Collected data:
►

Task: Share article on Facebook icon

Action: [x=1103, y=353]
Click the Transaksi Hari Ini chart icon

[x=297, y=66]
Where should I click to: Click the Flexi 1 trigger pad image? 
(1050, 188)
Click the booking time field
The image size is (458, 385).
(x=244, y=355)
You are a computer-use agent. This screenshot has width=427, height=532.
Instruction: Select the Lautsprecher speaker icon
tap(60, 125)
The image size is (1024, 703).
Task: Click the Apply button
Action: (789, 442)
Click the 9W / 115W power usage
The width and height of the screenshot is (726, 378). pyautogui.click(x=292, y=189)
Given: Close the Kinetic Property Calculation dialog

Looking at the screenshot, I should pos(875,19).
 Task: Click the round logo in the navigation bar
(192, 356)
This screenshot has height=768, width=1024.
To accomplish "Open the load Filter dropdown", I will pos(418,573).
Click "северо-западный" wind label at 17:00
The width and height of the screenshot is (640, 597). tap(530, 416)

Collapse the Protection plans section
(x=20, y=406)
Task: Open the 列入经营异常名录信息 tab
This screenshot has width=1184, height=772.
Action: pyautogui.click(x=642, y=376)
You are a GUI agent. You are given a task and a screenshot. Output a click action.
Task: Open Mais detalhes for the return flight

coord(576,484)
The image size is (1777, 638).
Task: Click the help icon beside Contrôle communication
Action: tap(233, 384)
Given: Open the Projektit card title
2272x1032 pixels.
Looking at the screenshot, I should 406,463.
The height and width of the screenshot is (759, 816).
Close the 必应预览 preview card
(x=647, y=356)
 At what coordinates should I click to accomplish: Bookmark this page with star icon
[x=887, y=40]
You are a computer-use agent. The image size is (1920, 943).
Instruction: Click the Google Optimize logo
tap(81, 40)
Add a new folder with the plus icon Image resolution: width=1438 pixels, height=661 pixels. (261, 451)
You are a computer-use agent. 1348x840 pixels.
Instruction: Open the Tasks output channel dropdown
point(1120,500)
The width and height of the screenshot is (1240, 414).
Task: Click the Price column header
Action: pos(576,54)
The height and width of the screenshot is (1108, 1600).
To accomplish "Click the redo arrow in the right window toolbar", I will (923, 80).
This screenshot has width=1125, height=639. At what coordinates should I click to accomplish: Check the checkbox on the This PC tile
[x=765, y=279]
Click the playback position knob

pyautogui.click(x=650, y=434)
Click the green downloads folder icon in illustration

◄

■ **Brief**
Which lines hold the string "will"? Copy all of them from the data above.

■ **Task output**
To accomplish "Open the load Filter dropdown", I will pos(418,573).
To accomplish "Click the redo arrow in the right window toolbar", I will (923, 80).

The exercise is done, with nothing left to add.